The call comes as the government seeks to have 50 per cent of energy used in the city generated locally from natural gas by 2020, from 20 per cent now.

Much of CLP Power's upwards tariff adjustment this year was driven by a rise in pricey piped gas from the mainland's second West-East pipeline, which is three times more expensive than the fast-depleting Yacheng reserve off Hainan .

The natural gas price is closely tied to that of crude and can swing wildly according to weather, season and supply.

"Hedging will not necessarily bring down fuel costs but it will mitigate fluctuations in natural gas prices, which can move as much as 40 per cent in a day," said organisation chief executive Dr William Yu Yuen-ping.

Yu has proposed that a hedging mechanism be included in the "scheme of control" - the regulatory framework between the suppliers and government.

Citigroup analyst Pierre Lau said: "Professional hedging, if implemented carefully, could mitigate fuel cost volatility risk."

Lau said the ideal gains and losses ratio from hedging could be set at 80 per cent to customers and 20 per cent for the utilities - the same share on the profits of electricity exported to the mainland - to incentivise the two utilities to optimise hedging. "The interests of the power companies and end-users therefore would be consistent," he added.

This means if gas prices rise 10 per cent from the hedged price, the supplier could reap a 2 per cent saving in fuel and the customer an 8 per cent saving in the fuel clause charge in his tariff bill.

Lau said it was common practice for energy companies as well as airlines to hedge against fuel price for fuel security.

But the risks are high. Cathay Pacific for instance, suffered hedging losses of up to HK$14 billion last year as oil prices plunged. While a utility pockets the difference if spot prices go up, they must square the difference if the price drops below the hedge.
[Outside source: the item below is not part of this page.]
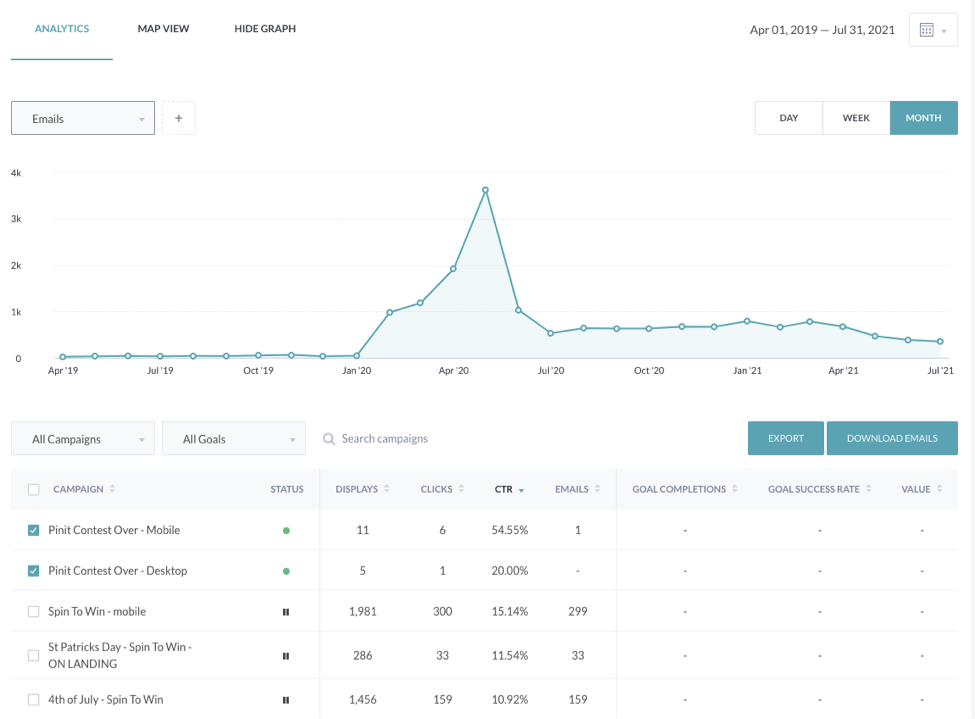Viewport: 975px width, 719px height.
Task: Click the CTR sort arrow
Action: [x=521, y=490]
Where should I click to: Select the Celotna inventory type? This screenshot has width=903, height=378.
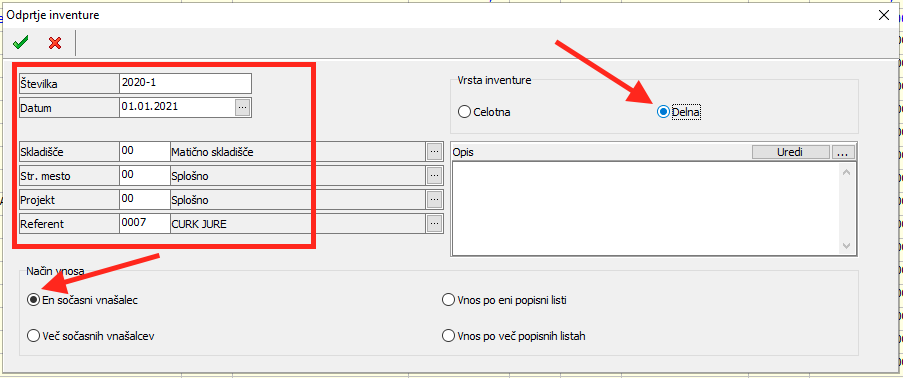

Both city power companies rejected hedging, with CLP Power saying it did not guarantee lower fuel costs and, given market volatility, could even involve losses on the contract itself.

"Mechanisms are in place to ensure fuel procurement terms, including pricing, are appropriate in the market at the time," a spokesman said.

HK Electric said: "Any speculative hedging may lead to higher and volatile fuel cost and operating expenses, resulting in unnecessary tariff volatility for our customers. Therefore, we believe the idea of fuel hedging is not suitable for Hong Kong."

The Environment Bureau said it would listen to all views. A three-month consultation on the future development of the electricity market ends tomorrow.

Henry Hub spot prices for gas - named after a pipeline in Louisiana - have fallen from US$4 per million British thermal units (Btu) last July to US$2.85 in May.